All the Way to Summer Read online

Page 12


  They went back to Joe and Bunty’s place for the wake. There were sponge cakes and cups of tea and beer laid out on trestle tables under the trees.

  ‘Is it true you’re a lawyer?’ the relatives kept saying to Philip, in a kind of astonished wonder. ‘Well, we’ll know where to come next time we land a speeding ticket.’ They laughed awkwardly at their own jokes.

  ‘Aren’t you on the telly?’ Marlene asked Petra. ‘Where are your children? You haven’t left them at home, surely to goodness?’ Philip hadn’t wanted them to come; Jesse and Marigold were at home in Wellington with Debbie.

  And then there was Esme, who came to the edge of the lawn and stood looking at the gathering and looked away.

  ‘Poor old Mum,’ said Marlene. ‘It’s been hard for her since Dad’s been gone.’

  Petra could feel Philip stiffening. ‘D’you mean Kevin’s dead?’

  Marlene looked at him with dislike. ‘My dad, what’s it to you?’

  ‘I’m going over to say hullo,’ Petra said to Philip. After a moment, he turned and followed her.

  ‘Hullo,’ Esme said. ‘I was just going.’

  ‘So are we,’ said Petra. ‘Can we walk with you?’

  The three of them walked abreast, not saying much. ‘It’s sad about Joe,’ Petra said, as they stood by the cars, ready to leave.

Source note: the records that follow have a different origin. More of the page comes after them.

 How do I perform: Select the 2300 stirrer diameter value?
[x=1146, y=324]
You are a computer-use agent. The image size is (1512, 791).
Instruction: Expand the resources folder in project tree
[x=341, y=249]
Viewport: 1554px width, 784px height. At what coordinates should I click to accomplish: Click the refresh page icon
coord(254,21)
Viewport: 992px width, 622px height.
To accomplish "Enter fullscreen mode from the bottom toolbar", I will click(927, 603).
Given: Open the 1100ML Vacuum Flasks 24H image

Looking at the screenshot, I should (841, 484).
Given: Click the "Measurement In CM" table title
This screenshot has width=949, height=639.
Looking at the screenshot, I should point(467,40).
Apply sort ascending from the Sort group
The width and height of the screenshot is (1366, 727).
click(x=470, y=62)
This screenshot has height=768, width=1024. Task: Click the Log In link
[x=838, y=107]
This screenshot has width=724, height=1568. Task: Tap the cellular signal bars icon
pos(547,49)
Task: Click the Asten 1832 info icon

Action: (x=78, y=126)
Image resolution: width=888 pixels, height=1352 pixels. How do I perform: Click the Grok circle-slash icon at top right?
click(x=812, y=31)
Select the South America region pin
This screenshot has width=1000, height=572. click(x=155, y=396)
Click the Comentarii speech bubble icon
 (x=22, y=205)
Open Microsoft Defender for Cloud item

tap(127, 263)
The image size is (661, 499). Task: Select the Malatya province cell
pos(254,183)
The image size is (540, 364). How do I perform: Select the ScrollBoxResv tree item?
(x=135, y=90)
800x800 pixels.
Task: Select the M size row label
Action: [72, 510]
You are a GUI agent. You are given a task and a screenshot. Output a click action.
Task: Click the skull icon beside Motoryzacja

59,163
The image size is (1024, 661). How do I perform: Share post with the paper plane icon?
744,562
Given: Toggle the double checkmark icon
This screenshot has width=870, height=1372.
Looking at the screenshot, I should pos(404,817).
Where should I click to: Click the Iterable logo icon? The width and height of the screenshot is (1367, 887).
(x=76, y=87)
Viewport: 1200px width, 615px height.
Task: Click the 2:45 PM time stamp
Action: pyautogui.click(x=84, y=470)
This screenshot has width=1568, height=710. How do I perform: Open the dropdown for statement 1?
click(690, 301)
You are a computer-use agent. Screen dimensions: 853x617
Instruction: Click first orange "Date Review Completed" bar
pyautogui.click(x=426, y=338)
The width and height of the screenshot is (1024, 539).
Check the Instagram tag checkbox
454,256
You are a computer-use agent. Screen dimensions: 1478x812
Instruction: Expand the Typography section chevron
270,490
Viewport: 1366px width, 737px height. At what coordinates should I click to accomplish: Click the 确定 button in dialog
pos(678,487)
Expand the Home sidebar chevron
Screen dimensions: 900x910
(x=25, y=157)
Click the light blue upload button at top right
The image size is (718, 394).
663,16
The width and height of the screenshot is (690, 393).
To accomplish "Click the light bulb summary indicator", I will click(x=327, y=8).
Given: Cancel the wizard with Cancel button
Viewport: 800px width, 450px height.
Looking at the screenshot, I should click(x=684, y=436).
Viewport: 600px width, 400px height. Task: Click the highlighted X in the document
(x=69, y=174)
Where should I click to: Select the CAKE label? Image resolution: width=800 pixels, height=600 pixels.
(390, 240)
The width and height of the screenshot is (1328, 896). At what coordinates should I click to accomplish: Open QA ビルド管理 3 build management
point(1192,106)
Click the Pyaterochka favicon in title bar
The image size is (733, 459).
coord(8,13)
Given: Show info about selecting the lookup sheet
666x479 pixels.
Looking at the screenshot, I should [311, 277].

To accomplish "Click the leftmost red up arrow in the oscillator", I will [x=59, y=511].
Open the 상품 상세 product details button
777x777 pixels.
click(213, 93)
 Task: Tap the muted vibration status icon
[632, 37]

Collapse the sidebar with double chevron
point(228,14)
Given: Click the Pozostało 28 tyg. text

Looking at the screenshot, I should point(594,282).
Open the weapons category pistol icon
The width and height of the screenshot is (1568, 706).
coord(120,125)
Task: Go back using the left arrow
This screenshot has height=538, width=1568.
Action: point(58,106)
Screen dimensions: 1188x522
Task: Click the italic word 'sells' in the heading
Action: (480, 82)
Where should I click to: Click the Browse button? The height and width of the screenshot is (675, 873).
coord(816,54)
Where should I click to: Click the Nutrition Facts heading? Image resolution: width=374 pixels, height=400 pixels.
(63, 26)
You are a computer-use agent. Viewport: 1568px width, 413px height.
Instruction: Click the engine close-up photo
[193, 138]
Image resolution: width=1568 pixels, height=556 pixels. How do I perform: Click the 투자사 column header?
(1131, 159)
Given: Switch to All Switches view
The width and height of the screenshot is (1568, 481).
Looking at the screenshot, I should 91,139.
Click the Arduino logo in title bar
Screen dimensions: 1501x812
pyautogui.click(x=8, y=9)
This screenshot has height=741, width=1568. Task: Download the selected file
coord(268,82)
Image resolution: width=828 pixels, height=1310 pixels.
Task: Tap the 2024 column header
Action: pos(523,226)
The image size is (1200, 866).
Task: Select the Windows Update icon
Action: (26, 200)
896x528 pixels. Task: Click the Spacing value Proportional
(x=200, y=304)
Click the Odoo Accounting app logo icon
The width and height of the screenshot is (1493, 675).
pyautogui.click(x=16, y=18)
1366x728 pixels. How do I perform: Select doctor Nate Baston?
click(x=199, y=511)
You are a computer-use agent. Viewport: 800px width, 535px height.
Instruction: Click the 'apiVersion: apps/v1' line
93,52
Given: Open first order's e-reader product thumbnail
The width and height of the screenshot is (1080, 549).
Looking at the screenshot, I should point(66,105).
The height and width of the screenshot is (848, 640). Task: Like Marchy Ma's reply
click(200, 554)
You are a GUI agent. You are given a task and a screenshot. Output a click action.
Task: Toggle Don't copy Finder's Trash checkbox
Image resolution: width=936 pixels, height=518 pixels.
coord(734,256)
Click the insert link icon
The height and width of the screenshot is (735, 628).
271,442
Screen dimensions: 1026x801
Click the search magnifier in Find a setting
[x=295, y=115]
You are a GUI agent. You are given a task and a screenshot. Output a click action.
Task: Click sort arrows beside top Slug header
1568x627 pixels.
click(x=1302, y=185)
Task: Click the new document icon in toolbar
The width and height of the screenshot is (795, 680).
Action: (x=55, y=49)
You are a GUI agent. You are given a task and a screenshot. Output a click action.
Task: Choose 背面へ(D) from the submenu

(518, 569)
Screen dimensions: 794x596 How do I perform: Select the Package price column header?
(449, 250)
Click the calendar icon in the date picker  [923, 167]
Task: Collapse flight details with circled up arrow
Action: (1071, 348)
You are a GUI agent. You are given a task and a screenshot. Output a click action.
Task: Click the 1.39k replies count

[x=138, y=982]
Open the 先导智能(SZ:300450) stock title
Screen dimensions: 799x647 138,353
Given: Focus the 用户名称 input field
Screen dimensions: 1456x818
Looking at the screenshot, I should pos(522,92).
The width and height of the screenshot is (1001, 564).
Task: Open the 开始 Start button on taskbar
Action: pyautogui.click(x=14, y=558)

  Esme’s eyes narrowed. ‘I needed to see the back of him,’ she said.

  On the way home, Philip cried, wiping his face with the back of one hand while he drove. ‘I don’t want to think about her,’ he said.

  ‘But you do,’ Petra said. ‘You never stop. You never have.’

  Dear Petra, Esme wrote, I feel as if I have known you forever. I’m sure lots of people say this to you, because your face is so well known, but this is more than about you being on television. It is something that comes from inside me. It’s something that understands why he would have looked towards you for his wife. I was once touched by a magician when I was a girl, and it changed my life forever. There is good magic and bad magic and this man brought some of both kinds to me, but I was never the same afterwards. I know about spells and how they are cast. Some spells can’t be broken. I hope to hear from you sometime. Love from your mother-in-law, Esme.

  ‘I told you she was a liar,’ Philip said, ‘That’s an old yarn of my grandmother’s about the magician, it’s not her story at all. Something to do with my Aunty Pearl. The one who died. My grandmother told me she had my aunty after the magician came to town, even though she was old. A kind of miracle. You see, she takes everything as if it were her own.’

  ‘I see what you mean,’ Petra said. At the time she was working on another film. She meant to write back to Esme straight away, but it took her awhile to get around to it. When she did, she enclosed pictures of the children. Later, Esme sent her a brooch, a tangled old gold piece of jewellery that needed fixing.

  Philip held it in his hand when he saw it, as if weighing it. ‘Funny,’ he said. ‘I never knew she had this. I remember my grandmother wearing it. Well, you are a hit. I’d have thought she’d have given it to Janet.’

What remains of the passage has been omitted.